CATALEJO
75 años de defender la libertad de prensa
La Asociación de Periodistas de Guatemala (APG) celebrará hoy sus 75 años. En todo ese tiempo se ha distinguido por ser la entidad de prensa no solo más antigua, sino más representativa de los hombres y mujeres dedicados a la difícil, peligrosa, incomprendida y siempre amenazada libertad de emisión del pensamiento. Nació el 10 de abril de 1947, como resultado de la intentona del régimen encabezado por el doctor Juan José Arévalo por coartar esas libertades, en un error inesperado del gobierno nacido gracias a las elecciones de 1945, luego del fin de la dictadura del general Jorge Ubico. Los periodistas de entonces realizaron reuniones previas en la sede del diario El Imparcial, y, convertidos en asociación, aumentaron su peso específico en el país.

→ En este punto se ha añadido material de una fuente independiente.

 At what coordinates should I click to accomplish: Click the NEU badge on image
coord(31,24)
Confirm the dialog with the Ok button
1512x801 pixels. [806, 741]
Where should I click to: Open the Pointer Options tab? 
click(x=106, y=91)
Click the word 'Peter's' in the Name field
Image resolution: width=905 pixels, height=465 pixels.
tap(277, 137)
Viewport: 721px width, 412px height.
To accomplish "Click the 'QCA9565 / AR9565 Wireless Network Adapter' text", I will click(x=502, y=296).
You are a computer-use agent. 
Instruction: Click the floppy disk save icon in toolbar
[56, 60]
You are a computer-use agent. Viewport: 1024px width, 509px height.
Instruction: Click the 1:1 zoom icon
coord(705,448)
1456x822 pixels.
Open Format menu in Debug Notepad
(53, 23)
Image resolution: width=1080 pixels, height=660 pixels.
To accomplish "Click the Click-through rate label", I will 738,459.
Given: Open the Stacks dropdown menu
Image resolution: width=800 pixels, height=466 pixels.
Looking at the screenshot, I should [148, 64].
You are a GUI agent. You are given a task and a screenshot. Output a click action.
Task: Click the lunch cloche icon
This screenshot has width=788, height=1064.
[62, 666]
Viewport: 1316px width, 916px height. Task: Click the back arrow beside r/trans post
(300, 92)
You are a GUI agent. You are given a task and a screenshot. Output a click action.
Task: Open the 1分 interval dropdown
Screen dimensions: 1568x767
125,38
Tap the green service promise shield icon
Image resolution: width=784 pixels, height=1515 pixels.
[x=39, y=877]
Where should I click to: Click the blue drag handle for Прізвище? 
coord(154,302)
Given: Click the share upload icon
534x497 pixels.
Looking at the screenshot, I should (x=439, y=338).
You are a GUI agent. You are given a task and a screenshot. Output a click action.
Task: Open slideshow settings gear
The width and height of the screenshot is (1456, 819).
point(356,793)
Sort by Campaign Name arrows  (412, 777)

' Quienes no pueden o no quieren entender la importancia social de la prensa, rechazan cualquier tipo de actividad periodística.
Mario Antonio Sandoval
La Ley Mordaza no nació y esa fue la primera victoria de la APG. Hace 15 lustros solo existía el periodismo escrito, y el radioperiodismo había tenido una breve vida con el Diario del Aire, en el cual participaba Miguel Ángel Asturias, uno de sus fundadores. También lo fue de la APG. De los periódicos existentes en esa fecha sobreviven el Diario de Centro América, oficial, y La Hora, recientemente convertido en un medio electrónico, cuyo fundador, Clemente Marroquín Rojas, fue el primer presidente de la entidad. Esta fecha se conmemora también en un marco de amenazas a la libertad de prensa y de expresión, lo cual permite comprobar cómo ciertas lacras subsisten y debe ser constante la lucha en su contra, por ser los gobiernos hostiles a ese derecho ciudadano.
Tal lucha ha tenido consecuencias trágicas. Como es fácil de entender, en una entidad gremial como la APG ha habido siempre representantes de variados espectros políticos y económicos, pero la entidad en sí no tiene como papel principal el apoyo a ningún tipo de feligresía política. La sangre de los apegistas se ha regado en múltiples ocasiones, víctimas tanto de los gobiernos represivos como de las agrupaciones guerrilleras en la época del doloroso conflicto armado interno. Las lágrimas de las viudas y los huérfanos de semejantes violaciones al derecho a la vida son iguales. Ahora el ambiente está enrarecido porque el gobierno actual, sobre todo el mandatario, reacciona con violencia verbal y gesticulaciones cuando los reporteros lo cuestionan por sus decisiones.
La importancia de la APG en la defensa de los periodistas se manifiesta hoy en día en sus protestas por los abusos sufridos por los periodistas de provincia, ahora expuestos a la acción criminal de grupos politiqueros de autoridades locales o del crimen organizado. La violencia contra la prensa ya no tiene a la capital como su principal escenario, pero sí persiste en cabeceras y municipios de los departamentos, y defender a los periodistas causa honra a la entidad. Hace unos años se instaló un monumento a la libertad de prensa en la Avenida de Las Américas con los nombres de quienes han muerto asesinados. Alguien preguntó qué se haría si se llenaba la plancha de mármol. “Ponemos pasar a la siguiente lápida”, dijo un colega de humor negro.
Tuve el honor de presidir la entidad en dos ocasiones, de lo cual me siento orgulloso porque fue el resultado del deseo de numerosos colegas de distintas corrientes de pensamiento. En 1970, con dolor y lágrimas, pude ver a Isidoro Zarco, asesinado por la guerrilla frente al estadio entonces llamado Mateo Flores. Siempre me dolió la muerte violenta de tantos periodistas, porque las verdaderas víctimas de la libertad de prensa son las esposas, hijos y padres de estos comunicadores, víctimas de la intolerancia, propia de quienes consideran el asesinato de hombres y mujeres de prensa como una posibilidad de reacción ante la labor periodística cuando les afectan sus intereses ideológicos, políticos y económicos. Por eso hago un fraternal y emocionado homenaje a su memoria.